Prompt: Repeat each record that follows, keeping it identical.

Data for review:
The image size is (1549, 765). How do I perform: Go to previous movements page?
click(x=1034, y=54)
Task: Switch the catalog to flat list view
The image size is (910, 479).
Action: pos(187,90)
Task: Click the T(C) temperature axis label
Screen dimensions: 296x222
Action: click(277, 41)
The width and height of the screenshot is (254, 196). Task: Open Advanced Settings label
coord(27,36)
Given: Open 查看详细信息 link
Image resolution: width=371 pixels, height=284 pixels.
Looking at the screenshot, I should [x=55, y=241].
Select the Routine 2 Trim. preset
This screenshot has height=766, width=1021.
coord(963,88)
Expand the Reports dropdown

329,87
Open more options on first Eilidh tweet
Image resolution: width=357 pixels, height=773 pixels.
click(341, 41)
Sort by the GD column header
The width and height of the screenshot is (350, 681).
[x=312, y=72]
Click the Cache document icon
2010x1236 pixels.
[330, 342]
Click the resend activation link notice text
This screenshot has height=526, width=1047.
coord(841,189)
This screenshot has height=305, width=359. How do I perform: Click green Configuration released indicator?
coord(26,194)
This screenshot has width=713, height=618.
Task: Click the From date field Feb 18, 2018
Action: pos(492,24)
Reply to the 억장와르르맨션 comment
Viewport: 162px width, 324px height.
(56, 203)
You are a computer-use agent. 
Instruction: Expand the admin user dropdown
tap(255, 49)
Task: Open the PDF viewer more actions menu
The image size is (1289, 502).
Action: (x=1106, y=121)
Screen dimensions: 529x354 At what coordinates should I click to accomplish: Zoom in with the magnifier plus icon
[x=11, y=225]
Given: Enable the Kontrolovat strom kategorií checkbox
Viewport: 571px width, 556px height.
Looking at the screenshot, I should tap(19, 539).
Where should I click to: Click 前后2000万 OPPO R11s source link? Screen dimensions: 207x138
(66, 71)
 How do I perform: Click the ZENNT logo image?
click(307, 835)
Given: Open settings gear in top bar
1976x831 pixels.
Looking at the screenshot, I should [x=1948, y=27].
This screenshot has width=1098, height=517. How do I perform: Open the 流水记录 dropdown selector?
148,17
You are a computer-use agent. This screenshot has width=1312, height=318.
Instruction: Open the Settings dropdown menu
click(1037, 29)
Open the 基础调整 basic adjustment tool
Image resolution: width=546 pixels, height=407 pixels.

Result for this exercise:
The image size is (1549, 765). How do I perform: Go to previous movements page?
click(x=1034, y=54)
Task: Switch the catalog to flat list view
The image size is (910, 479).
Action: pos(187,90)
Task: Click the T(C) temperature axis label
Screen dimensions: 296x222
Action: click(277, 41)
The width and height of the screenshot is (254, 196). Task: Open Advanced Settings label
coord(27,36)
Given: Open 查看详细信息 link
Image resolution: width=371 pixels, height=284 pixels.
Looking at the screenshot, I should [x=55, y=241].
Select the Routine 2 Trim. preset
This screenshot has height=766, width=1021.
coord(963,88)
Expand the Reports dropdown

329,87
Open more options on first Eilidh tweet
Image resolution: width=357 pixels, height=773 pixels.
click(341, 41)
Sort by the GD column header
The width and height of the screenshot is (350, 681).
[x=312, y=72]
Click the Cache document icon
2010x1236 pixels.
[330, 342]
Click the resend activation link notice text
This screenshot has height=526, width=1047.
coord(841,189)
This screenshot has height=305, width=359. How do I perform: Click green Configuration released indicator?
coord(26,194)
This screenshot has width=713, height=618.
Task: Click the From date field Feb 18, 2018
Action: pos(492,24)
Reply to the 억장와르르맨션 comment
Viewport: 162px width, 324px height.
(56, 203)
You are a computer-use agent. 
Instruction: Expand the admin user dropdown
tap(255, 49)
Task: Open the PDF viewer more actions menu
The image size is (1289, 502).
Action: (x=1106, y=121)
Screen dimensions: 529x354 At what coordinates should I click to accomplish: Zoom in with the magnifier plus icon
[x=11, y=225]
Given: Enable the Kontrolovat strom kategorií checkbox
Viewport: 571px width, 556px height.
Looking at the screenshot, I should tap(19, 539).
Where should I click to: Click 前后2000万 OPPO R11s source link? Screen dimensions: 207x138
(66, 71)
 How do I perform: Click the ZENNT logo image?
click(307, 835)
Given: Open settings gear in top bar
1976x831 pixels.
Looking at the screenshot, I should [x=1948, y=27].
This screenshot has width=1098, height=517. How do I perform: Open the 流水记录 dropdown selector?
148,17
You are a computer-use agent. This screenshot has width=1312, height=318.
Instruction: Open the Settings dropdown menu
click(1037, 29)
Open the 基础调整 basic adjustment tool
Image resolution: width=546 pixels, height=407 pixels.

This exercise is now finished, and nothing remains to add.